Между тем Луиза поставила на шаткий столик глиняную суповую миску; потом взяла булку и, прижав к груди, начала быстро-быстро резать ее на весу острым ножом — тонкие ломти падали в миску, пока она не наполнилась до краев. Тогда она сняла с огня котелок и вылила содержимое в миску, прямо на ломтики булки; это был, одним словом, тот обычный суп, что мы уже ели у Кончетты, то есть кашица из хлеба и фасоли.

Пока мы дожидались, чтобы хлеб хорошенько пропитался и размок, Луиза поставила на пол посреди хижины большую шайку и налила в нее воды из кувшина, гревшегося на золе под треножником. Потом все, кто там был, начали снимать свои чочи, не спеша и даже с некоторой торжественностью, будто делали серьезное дело, которое совершается каждый вечер, в раз навсегда заведенном порядке. Сначала я совсем ничего не понимала, но потом, увидев, как Париде первым опустил в шайку босую ногу, всю черную от земли, особенно между пальцев и вокруг щиколотки, я тут же все поняла: мы в городе, прежде чем сесть за стол, моем руки, они же, бедняги, после того как целый день месили на полях грязь, моют ноги. Да, они их мыли, но все в одной шайке и не меняя воду, и вы можете себе представить цвет этой воды после того, как в ней побывали ноги всех членов семьи, в том числе и детей, — она стала шоколадного цвета. Только мы с Розеттой не окунули ног, и кто-то из ребятишек наивно спросил:

— А вы почему не моете?

На что мать Париде, которая также не ополоснула ног, угрюмо ответила:

— Синьоры-то из Рима. Они не работают в поле, как мы.

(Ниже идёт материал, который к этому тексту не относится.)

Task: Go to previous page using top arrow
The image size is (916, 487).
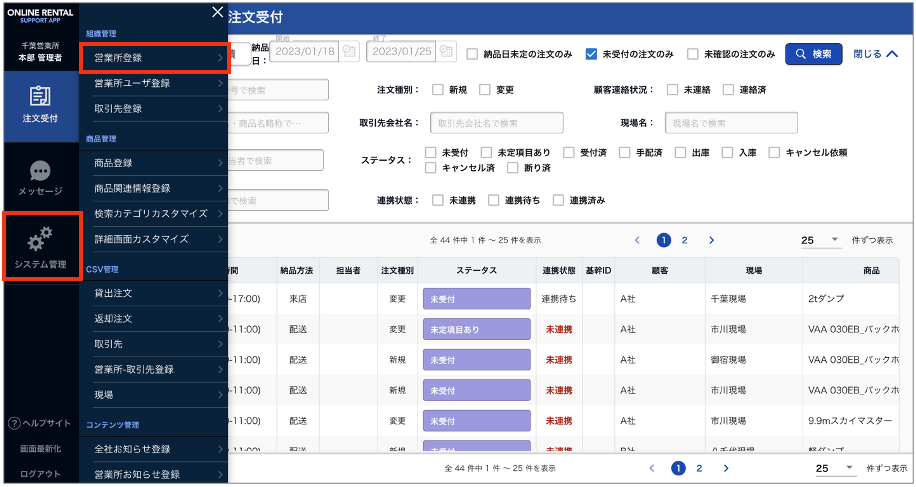Action: click(x=637, y=240)
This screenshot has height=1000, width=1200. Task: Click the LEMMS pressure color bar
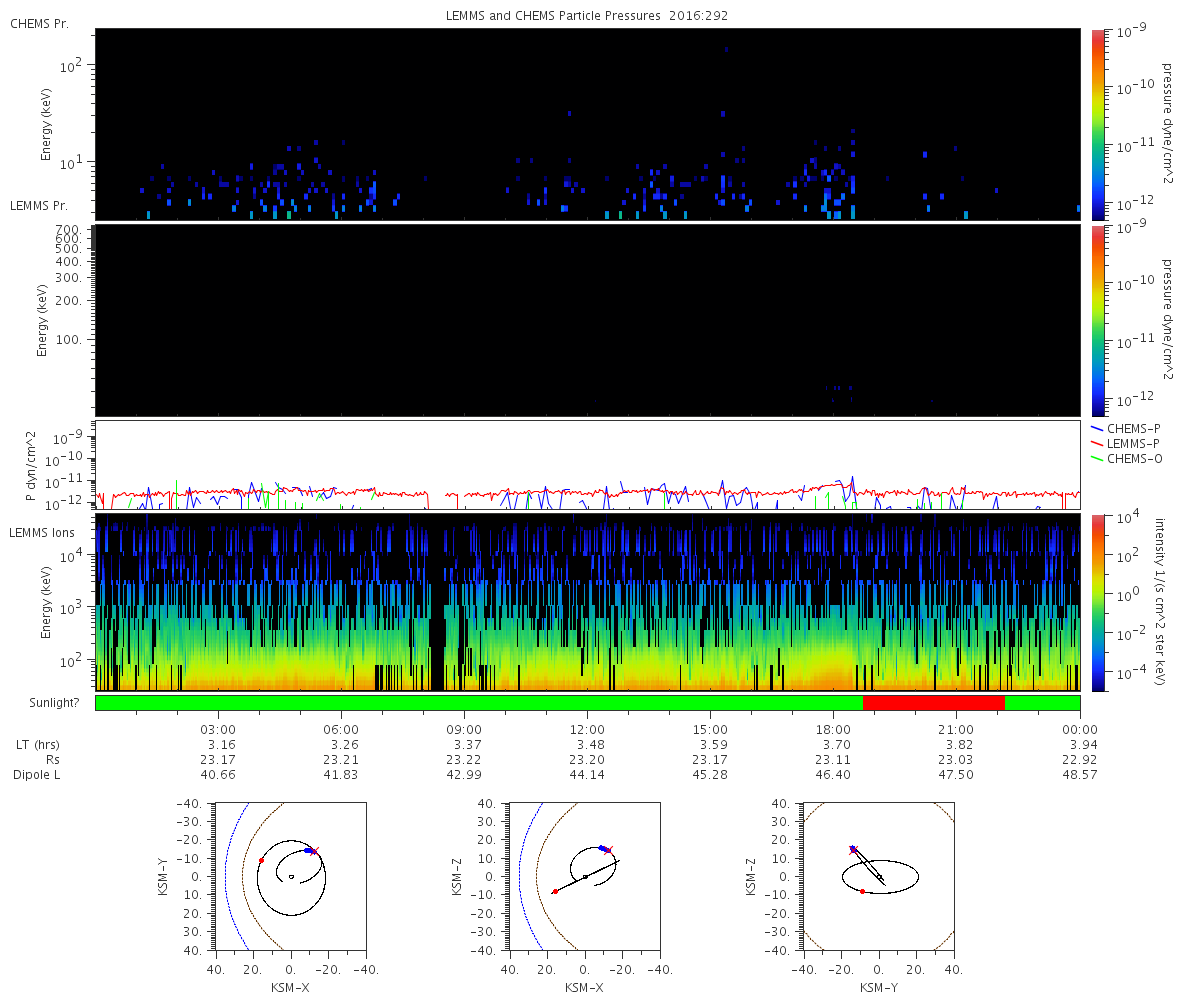tap(1097, 320)
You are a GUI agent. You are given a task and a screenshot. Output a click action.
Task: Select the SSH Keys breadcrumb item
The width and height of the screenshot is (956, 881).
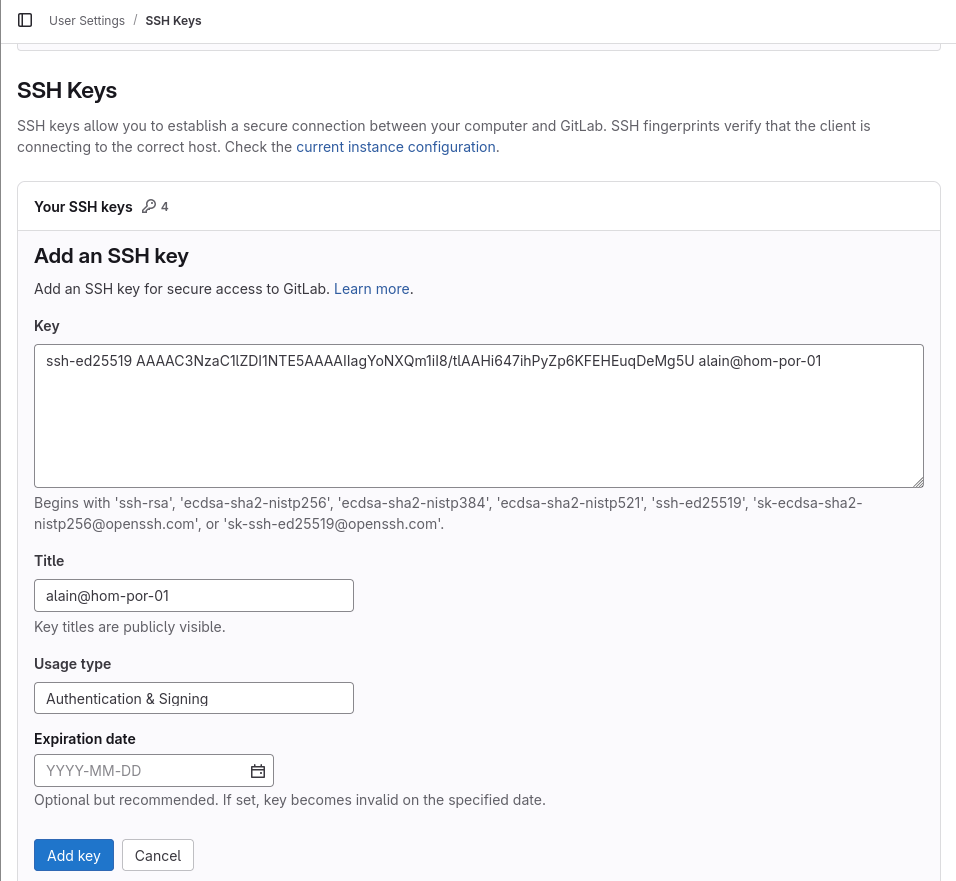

Тем временем суп уже был готов; Луиза вынесла шайку с грязной водой и поставила посреди хижины столик с суповой миской. Мы начали есть все вместе, каждый зачерпывал ложкой прямо из миски. Розетта и я съели, наверно, не больше двух-трех ложек, но остальные, особенно дети, набросились на еду с такой яростью, что вскоре миска оказалась пустой, и, судя по несколько разочарованным лицам и жадным взорам, я поняла, что многие еще далеко не сыты. Париде роздал всем еще по пригоршне сухих винных ягод, потом достал из углубления в стене хижины фиаску с вином и наливал каждому, в том числе и детям, по стакану вина, и все пили из одного стакана. Пили вино все, и каждый раз Париде обтирал край стакана рукавом, наливал с необыкновенной точностью и, протягивая стакан, вполголоса называл имя того, кому оно предназначалось, будто это какая-то церемония в церкви. Вино было кислое, почти уксус, одним словом, вино гор, натуральное виноградное вино, в чем можно было не сомневаться. Закончив ужин, прошедший в полном молчании, женщины вновь взялись за свою прялку и кудель, а Париде при свете ацетиленовой лампы принялся проверять урок по арифметике сына своего Донато. Париде был неграмотен, но немного умел считать и хотел, чтобы его сын тоже этому научился. Однако его сын — большеголовый мальчик с простым и тупым лицом — был, видно, порядочно бестолков; Париде без конца пытался вдолбить ему какое-то решение, а потом рассердился и заорал: «Болван!» — и дал ему хороший подзатыльник. Звук от удара был такой, точно у Донато деревянная голова, но мальчик как ни в чем не бывало тихонечко принялся играть на полу с кошкой. Я потом спрашивала Париде, почему ему хочется, чтобы его сын, как и он, не умеющий ни читать, ни писать, выучился арифметике, — и поняла: для Париде цифры были важнее букв, так как первые могли пригодиться хотя бы на то, чтобы сосчитать деньги, тогда как вторые, по его мнению, ровным счетом ни на что не годились.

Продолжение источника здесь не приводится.